Everything starts over in January. The year, your earnings statements, health care benefits, and often your resolve at making big improvements. It makes sense. A brand new calendar, not just a new page in the calendar, feels like a clean slate and a very definitive time to commit to new habits, goals and resolutions.

Except it might not be right the right time for you.

It certainly isn’t for the Seahawks players I cover. There’s time for resolutions, new habits and goals in the offseason, but not now. 

After 20 years in locker rooms as a sports broadcaster and sideline reporter I’ve learned not to make New Year’s resolutions because the most successful people I know (the athletes I cover) don’t for two very good reasons.

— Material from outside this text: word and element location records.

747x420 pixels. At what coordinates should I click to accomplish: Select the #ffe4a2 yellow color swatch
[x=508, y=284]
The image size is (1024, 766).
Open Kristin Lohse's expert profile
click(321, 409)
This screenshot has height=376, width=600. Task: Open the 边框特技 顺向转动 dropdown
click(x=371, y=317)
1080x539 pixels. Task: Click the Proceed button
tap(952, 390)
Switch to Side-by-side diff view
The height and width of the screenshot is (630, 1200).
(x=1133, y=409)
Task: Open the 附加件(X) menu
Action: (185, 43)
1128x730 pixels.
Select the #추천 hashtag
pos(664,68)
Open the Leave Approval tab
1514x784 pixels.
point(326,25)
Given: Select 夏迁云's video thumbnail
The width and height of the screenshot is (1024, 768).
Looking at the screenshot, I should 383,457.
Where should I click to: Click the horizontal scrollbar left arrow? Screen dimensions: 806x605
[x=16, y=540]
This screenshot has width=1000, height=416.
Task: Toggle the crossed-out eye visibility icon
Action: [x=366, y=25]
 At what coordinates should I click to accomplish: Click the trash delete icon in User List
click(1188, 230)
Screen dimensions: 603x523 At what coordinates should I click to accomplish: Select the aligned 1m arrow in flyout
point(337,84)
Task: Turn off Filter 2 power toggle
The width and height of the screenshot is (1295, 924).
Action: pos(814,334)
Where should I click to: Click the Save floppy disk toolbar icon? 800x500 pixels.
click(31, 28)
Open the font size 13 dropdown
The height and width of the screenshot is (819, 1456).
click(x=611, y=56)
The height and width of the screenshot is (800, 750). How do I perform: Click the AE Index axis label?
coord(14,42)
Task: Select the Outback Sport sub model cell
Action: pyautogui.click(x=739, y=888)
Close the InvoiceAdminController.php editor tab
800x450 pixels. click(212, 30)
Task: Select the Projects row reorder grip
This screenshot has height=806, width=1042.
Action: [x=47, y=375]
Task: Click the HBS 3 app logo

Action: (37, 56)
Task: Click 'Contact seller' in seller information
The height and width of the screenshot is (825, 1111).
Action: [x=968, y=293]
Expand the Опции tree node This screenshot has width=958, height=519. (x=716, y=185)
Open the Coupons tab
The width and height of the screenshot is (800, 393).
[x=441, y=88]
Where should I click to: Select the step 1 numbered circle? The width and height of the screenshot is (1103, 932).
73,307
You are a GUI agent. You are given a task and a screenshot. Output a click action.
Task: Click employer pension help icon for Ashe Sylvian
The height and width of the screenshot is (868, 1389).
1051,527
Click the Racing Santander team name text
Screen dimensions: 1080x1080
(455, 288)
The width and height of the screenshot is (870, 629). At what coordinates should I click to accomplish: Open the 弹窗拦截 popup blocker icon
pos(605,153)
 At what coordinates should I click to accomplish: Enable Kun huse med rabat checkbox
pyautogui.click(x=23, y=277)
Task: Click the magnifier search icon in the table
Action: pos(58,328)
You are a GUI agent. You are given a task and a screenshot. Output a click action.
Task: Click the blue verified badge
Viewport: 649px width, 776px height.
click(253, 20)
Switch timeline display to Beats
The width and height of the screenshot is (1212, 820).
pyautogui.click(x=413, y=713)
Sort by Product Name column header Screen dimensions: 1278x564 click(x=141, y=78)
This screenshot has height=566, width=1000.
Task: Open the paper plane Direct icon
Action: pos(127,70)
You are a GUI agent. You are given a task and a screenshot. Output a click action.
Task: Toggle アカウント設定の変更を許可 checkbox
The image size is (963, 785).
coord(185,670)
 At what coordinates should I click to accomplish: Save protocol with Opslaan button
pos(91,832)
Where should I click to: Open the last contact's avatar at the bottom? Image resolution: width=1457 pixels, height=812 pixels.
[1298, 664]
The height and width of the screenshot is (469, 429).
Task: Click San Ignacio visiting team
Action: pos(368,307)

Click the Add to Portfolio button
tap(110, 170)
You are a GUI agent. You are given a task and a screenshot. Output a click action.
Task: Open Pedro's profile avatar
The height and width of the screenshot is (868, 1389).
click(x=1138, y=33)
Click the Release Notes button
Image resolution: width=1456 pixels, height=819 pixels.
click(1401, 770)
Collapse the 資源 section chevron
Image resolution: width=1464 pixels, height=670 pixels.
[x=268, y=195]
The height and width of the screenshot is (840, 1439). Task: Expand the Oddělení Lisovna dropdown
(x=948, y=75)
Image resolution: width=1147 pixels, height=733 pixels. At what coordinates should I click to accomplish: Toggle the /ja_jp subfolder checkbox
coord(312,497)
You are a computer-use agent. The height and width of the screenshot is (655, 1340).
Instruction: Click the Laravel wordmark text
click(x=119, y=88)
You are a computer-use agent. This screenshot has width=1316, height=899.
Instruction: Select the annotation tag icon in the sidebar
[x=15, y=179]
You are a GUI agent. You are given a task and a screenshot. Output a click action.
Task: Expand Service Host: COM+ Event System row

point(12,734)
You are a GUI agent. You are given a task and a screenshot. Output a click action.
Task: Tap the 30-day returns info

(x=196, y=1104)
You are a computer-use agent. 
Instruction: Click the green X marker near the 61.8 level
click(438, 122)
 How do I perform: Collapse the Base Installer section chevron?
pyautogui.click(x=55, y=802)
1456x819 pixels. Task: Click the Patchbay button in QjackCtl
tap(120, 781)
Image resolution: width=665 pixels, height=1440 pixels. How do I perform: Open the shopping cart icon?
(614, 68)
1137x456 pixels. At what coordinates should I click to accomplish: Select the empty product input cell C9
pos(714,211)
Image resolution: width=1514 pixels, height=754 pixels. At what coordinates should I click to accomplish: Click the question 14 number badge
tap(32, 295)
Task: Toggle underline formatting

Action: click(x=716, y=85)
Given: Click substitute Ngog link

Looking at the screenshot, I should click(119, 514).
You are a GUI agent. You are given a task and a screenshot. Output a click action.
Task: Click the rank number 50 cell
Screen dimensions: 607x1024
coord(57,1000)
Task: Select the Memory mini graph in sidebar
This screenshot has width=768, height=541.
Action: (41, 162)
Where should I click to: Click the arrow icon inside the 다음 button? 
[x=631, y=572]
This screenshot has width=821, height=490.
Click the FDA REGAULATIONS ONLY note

  1. Your busy season isn’t the time to develop a new skill (or add more to your plate.) Maybe January is a slow month for you, maybe things don’t pick up until March or June. If that’s the case, go ahead and learn a new language, take an accounting course, get back to practicing the piano every day. If, however, January is hectic, busy and stressful, hit pause on all those big plans. You should be tweaking or adjusting during your busy seasons and adding to your skillsets during down times. Athletes know what they can fix immediately and what requires more intense work during their offseason. You should do the same.

 

  1. Routines that work shouldn't be changed or overhauled. Schedules and routines are everything during a sports season. Teams like the Seahawks go out of their way to make sure the schedule stays the same day-to-day and week-to-week. It’s rare the schedule gets shifted by more than 15 minutes at a time. Even during a pandemic there’s a focus on maintaining the same routine. If you change a routine that’s already working, you’re setting yourself up to fail. If you are adjusting your schedule to reach a new goal, let’s say adding meditation to your morning routine, adjust your schedule by the smallest increments possible to still see results.

If you haven’t had success with New Year’s resolutions in January consider choosing a different point in the year to set new goals. It doesn’t have to line up with what everyone else is doing. Take a page from inside an NFL locker room if you really want to be successful in goal setting this year.